YOUR GOAL:
The entries that follow should be written out exactly.

RECORDS FOR THIS EXERCISE:
=== Section Start ===

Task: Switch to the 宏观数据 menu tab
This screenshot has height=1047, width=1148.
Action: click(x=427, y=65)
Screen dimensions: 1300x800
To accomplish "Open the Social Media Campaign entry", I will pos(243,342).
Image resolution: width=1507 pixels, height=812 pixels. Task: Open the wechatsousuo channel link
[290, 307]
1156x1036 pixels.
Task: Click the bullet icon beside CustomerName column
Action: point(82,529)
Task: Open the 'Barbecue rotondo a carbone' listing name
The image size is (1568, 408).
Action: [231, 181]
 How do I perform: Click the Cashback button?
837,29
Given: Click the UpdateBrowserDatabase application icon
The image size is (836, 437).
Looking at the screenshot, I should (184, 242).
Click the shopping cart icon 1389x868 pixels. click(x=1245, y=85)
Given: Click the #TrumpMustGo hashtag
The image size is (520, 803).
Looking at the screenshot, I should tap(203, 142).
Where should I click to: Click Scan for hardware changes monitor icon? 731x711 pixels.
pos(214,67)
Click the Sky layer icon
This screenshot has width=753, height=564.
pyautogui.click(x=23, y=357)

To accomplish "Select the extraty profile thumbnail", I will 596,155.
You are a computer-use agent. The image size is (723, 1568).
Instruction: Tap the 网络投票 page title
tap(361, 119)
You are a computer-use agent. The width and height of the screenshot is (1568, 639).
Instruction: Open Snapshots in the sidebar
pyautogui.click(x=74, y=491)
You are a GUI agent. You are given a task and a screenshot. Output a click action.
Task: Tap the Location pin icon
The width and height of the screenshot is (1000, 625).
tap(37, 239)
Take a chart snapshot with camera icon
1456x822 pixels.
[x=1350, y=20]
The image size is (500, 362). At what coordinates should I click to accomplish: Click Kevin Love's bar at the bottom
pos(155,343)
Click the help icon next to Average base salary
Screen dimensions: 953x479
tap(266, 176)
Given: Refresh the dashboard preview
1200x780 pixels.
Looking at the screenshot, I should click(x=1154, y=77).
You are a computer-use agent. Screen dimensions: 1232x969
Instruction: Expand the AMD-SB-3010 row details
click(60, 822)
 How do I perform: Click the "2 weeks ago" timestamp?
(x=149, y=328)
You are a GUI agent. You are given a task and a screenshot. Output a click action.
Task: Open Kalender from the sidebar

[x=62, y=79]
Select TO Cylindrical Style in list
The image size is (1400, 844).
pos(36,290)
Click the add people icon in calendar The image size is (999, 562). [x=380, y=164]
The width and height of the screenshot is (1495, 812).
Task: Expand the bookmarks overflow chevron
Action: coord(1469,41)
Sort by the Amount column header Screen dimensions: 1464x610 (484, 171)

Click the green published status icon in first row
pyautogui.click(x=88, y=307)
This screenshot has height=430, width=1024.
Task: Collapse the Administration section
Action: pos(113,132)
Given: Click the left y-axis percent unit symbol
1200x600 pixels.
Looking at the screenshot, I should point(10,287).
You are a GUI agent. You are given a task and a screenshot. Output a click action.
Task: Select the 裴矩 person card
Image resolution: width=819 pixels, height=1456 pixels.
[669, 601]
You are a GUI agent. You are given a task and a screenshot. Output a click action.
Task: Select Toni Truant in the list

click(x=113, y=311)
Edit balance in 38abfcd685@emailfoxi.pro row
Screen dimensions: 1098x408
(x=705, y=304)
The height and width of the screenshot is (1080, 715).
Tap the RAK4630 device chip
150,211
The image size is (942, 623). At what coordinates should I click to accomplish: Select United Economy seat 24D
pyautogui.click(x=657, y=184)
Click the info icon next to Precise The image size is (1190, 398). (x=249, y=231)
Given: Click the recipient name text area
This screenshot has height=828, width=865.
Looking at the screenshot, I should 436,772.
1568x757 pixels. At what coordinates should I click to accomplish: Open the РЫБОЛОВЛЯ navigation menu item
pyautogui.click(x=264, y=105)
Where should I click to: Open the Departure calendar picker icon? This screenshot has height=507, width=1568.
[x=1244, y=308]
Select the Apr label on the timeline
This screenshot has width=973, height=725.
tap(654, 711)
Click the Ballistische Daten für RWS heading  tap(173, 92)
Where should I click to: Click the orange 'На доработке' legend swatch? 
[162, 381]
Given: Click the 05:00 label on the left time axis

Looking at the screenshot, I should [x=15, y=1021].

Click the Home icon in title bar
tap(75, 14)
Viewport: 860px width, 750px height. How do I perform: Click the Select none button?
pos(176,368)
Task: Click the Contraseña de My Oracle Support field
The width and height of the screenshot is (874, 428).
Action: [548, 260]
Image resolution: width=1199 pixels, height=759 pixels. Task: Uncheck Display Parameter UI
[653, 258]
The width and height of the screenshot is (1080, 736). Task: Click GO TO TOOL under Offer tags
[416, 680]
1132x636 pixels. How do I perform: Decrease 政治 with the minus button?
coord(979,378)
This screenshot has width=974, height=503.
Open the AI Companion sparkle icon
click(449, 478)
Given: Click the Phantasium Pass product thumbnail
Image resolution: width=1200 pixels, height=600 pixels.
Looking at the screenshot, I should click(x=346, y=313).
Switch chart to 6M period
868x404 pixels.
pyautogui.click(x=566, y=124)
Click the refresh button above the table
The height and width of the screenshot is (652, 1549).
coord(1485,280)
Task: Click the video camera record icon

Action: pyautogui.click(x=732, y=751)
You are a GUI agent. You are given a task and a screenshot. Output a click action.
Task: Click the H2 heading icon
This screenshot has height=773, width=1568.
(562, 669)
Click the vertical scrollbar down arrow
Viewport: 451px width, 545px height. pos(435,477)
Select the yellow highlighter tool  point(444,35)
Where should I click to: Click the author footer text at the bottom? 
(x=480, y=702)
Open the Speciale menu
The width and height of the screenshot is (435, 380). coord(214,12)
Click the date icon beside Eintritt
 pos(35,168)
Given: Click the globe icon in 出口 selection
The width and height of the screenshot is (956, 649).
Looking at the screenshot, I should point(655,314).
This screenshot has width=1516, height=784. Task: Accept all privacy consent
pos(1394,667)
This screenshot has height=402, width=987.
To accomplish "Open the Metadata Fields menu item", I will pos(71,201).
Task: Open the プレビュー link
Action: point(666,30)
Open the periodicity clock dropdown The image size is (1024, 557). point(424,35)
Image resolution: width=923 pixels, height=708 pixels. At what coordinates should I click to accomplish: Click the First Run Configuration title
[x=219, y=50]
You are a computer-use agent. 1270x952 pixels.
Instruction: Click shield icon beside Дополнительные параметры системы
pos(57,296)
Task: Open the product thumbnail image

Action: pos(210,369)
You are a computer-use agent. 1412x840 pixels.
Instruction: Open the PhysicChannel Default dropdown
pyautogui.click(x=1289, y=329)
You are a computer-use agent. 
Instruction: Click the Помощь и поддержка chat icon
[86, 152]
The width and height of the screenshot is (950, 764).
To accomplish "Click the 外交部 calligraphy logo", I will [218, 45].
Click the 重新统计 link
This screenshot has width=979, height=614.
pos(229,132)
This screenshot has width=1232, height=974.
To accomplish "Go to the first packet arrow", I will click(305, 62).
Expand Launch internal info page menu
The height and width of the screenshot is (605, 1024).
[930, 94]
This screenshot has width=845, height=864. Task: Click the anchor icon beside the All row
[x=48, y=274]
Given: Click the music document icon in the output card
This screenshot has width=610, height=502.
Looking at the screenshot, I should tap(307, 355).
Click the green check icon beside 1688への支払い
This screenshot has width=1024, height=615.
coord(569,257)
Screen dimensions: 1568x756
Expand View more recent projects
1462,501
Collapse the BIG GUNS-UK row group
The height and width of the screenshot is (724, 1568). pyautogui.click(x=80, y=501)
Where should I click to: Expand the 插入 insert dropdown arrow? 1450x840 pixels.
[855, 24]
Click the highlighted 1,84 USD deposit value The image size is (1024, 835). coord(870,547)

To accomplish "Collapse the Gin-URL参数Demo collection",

=== Section End ===

FINAL ANSWER:
Task: Switch to the 宏观数据 menu tab
This screenshot has height=1047, width=1148.
Action: click(x=427, y=65)
Screen dimensions: 1300x800
To accomplish "Open the Social Media Campaign entry", I will pos(243,342).
Image resolution: width=1507 pixels, height=812 pixels. Task: Open the wechatsousuo channel link
[290, 307]
1156x1036 pixels.
Task: Click the bullet icon beside CustomerName column
Action: point(82,529)
Task: Open the 'Barbecue rotondo a carbone' listing name
The image size is (1568, 408).
Action: [231, 181]
 How do I perform: Click the Cashback button?
837,29
Given: Click the UpdateBrowserDatabase application icon
The image size is (836, 437).
Looking at the screenshot, I should (184, 242).
Click the shopping cart icon 1389x868 pixels. click(x=1245, y=85)
Given: Click the #TrumpMustGo hashtag
The image size is (520, 803).
Looking at the screenshot, I should tap(203, 142).
Where should I click to: Click Scan for hardware changes monitor icon? 731x711 pixels.
pos(214,67)
Click the Sky layer icon
This screenshot has width=753, height=564.
pyautogui.click(x=23, y=357)

To accomplish "Select the extraty profile thumbnail", I will 596,155.
You are a computer-use agent. The image size is (723, 1568).
Instruction: Tap the 网络投票 page title
tap(361, 119)
You are a computer-use agent. The width and height of the screenshot is (1568, 639).
Instruction: Open Snapshots in the sidebar
pyautogui.click(x=74, y=491)
You are a GUI agent. You are given a task and a screenshot. Output a click action.
Task: Tap the Location pin icon
The width and height of the screenshot is (1000, 625).
tap(37, 239)
Take a chart snapshot with camera icon
1456x822 pixels.
[x=1350, y=20]
The image size is (500, 362). At what coordinates should I click to accomplish: Click Kevin Love's bar at the bottom
pos(155,343)
Click the help icon next to Average base salary
Screen dimensions: 953x479
tap(266, 176)
Given: Refresh the dashboard preview
1200x780 pixels.
Looking at the screenshot, I should click(x=1154, y=77).
You are a computer-use agent. Screen dimensions: 1232x969
Instruction: Expand the AMD-SB-3010 row details
click(60, 822)
 How do I perform: Click the "2 weeks ago" timestamp?
(x=149, y=328)
You are a GUI agent. You are given a task and a screenshot. Output a click action.
Task: Open Kalender from the sidebar

[x=62, y=79]
Select TO Cylindrical Style in list
The image size is (1400, 844).
pos(36,290)
Click the add people icon in calendar The image size is (999, 562). [x=380, y=164]
The width and height of the screenshot is (1495, 812).
Task: Expand the bookmarks overflow chevron
Action: coord(1469,41)
Sort by the Amount column header Screen dimensions: 1464x610 (484, 171)

Click the green published status icon in first row
pyautogui.click(x=88, y=307)
This screenshot has height=430, width=1024.
Task: Collapse the Administration section
Action: pos(113,132)
Given: Click the left y-axis percent unit symbol
1200x600 pixels.
Looking at the screenshot, I should point(10,287).
You are a GUI agent. You are given a task and a screenshot. Output a click action.
Task: Select the 裴矩 person card
Image resolution: width=819 pixels, height=1456 pixels.
[669, 601]
You are a GUI agent. You are given a task and a screenshot. Output a click action.
Task: Select Toni Truant in the list

click(x=113, y=311)
Edit balance in 38abfcd685@emailfoxi.pro row
Screen dimensions: 1098x408
(x=705, y=304)
The height and width of the screenshot is (1080, 715).
Tap the RAK4630 device chip
150,211
The image size is (942, 623). At what coordinates should I click to accomplish: Select United Economy seat 24D
pyautogui.click(x=657, y=184)
Click the info icon next to Precise The image size is (1190, 398). (x=249, y=231)
Given: Click the recipient name text area
This screenshot has height=828, width=865.
Looking at the screenshot, I should 436,772.
1568x757 pixels. At what coordinates should I click to accomplish: Open the РЫБОЛОВЛЯ navigation menu item
pyautogui.click(x=264, y=105)
Where should I click to: Open the Departure calendar picker icon? This screenshot has height=507, width=1568.
[x=1244, y=308]
Select the Apr label on the timeline
This screenshot has width=973, height=725.
tap(654, 711)
Click the Ballistische Daten für RWS heading  tap(173, 92)
Where should I click to: Click the orange 'На доработке' legend swatch? 
[162, 381]
Given: Click the 05:00 label on the left time axis

Looking at the screenshot, I should [x=15, y=1021].

Click the Home icon in title bar
tap(75, 14)
Viewport: 860px width, 750px height. How do I perform: Click the Select none button?
pos(176,368)
Task: Click the Contraseña de My Oracle Support field
The width and height of the screenshot is (874, 428).
Action: [548, 260]
Image resolution: width=1199 pixels, height=759 pixels. Task: Uncheck Display Parameter UI
[653, 258]
The width and height of the screenshot is (1080, 736). Task: Click GO TO TOOL under Offer tags
[416, 680]
1132x636 pixels. How do I perform: Decrease 政治 with the minus button?
coord(979,378)
This screenshot has width=974, height=503.
Open the AI Companion sparkle icon
click(449, 478)
Given: Click the Phantasium Pass product thumbnail
Image resolution: width=1200 pixels, height=600 pixels.
Looking at the screenshot, I should click(x=346, y=313).
Switch chart to 6M period
868x404 pixels.
pyautogui.click(x=566, y=124)
Click the refresh button above the table
The height and width of the screenshot is (652, 1549).
coord(1485,280)
Task: Click the video camera record icon

Action: pyautogui.click(x=732, y=751)
You are a GUI agent. You are given a task and a screenshot. Output a click action.
Task: Click the H2 heading icon
This screenshot has height=773, width=1568.
(562, 669)
Click the vertical scrollbar down arrow
Viewport: 451px width, 545px height. pos(435,477)
Select the yellow highlighter tool  point(444,35)
Where should I click to: Click the author footer text at the bottom? 
(x=480, y=702)
Open the Speciale menu
The width and height of the screenshot is (435, 380). coord(214,12)
Click the date icon beside Eintritt
 pos(35,168)
Given: Click the globe icon in 出口 selection
The width and height of the screenshot is (956, 649).
Looking at the screenshot, I should point(655,314).
This screenshot has width=1516, height=784. Task: Accept all privacy consent
pos(1394,667)
This screenshot has height=402, width=987.
To accomplish "Open the Metadata Fields menu item", I will pos(71,201).
Task: Open the プレビュー link
Action: point(666,30)
Open the periodicity clock dropdown The image size is (1024, 557). point(424,35)
Image resolution: width=923 pixels, height=708 pixels. At what coordinates should I click to accomplish: Click the First Run Configuration title
[x=219, y=50]
You are a computer-use agent. 1270x952 pixels.
Instruction: Click shield icon beside Дополнительные параметры системы
pos(57,296)
Task: Open the product thumbnail image

Action: pos(210,369)
You are a computer-use agent. 1412x840 pixels.
Instruction: Open the PhysicChannel Default dropdown
pyautogui.click(x=1289, y=329)
You are a computer-use agent. 
Instruction: Click the Помощь и поддержка chat icon
[86, 152]
The width and height of the screenshot is (950, 764).
To accomplish "Click the 外交部 calligraphy logo", I will [218, 45].
Click the 重新统计 link
This screenshot has width=979, height=614.
pos(229,132)
This screenshot has width=1232, height=974.
To accomplish "Go to the first packet arrow", I will click(305, 62).
Expand Launch internal info page menu
The height and width of the screenshot is (605, 1024).
[930, 94]
This screenshot has width=845, height=864. Task: Click the anchor icon beside the All row
[x=48, y=274]
Given: Click the music document icon in the output card
This screenshot has width=610, height=502.
Looking at the screenshot, I should tap(307, 355).
Click the green check icon beside 1688への支払い
This screenshot has width=1024, height=615.
coord(569,257)
Screen dimensions: 1568x756
Expand View more recent projects
1462,501
Collapse the BIG GUNS-UK row group
The height and width of the screenshot is (724, 1568). pyautogui.click(x=80, y=501)
Where should I click to: Expand the 插入 insert dropdown arrow? 1450x840 pixels.
[855, 24]
Click the highlighted 1,84 USD deposit value The image size is (1024, 835). coord(870,547)

To accomplish "Collapse the Gin-URL参数Demo collection",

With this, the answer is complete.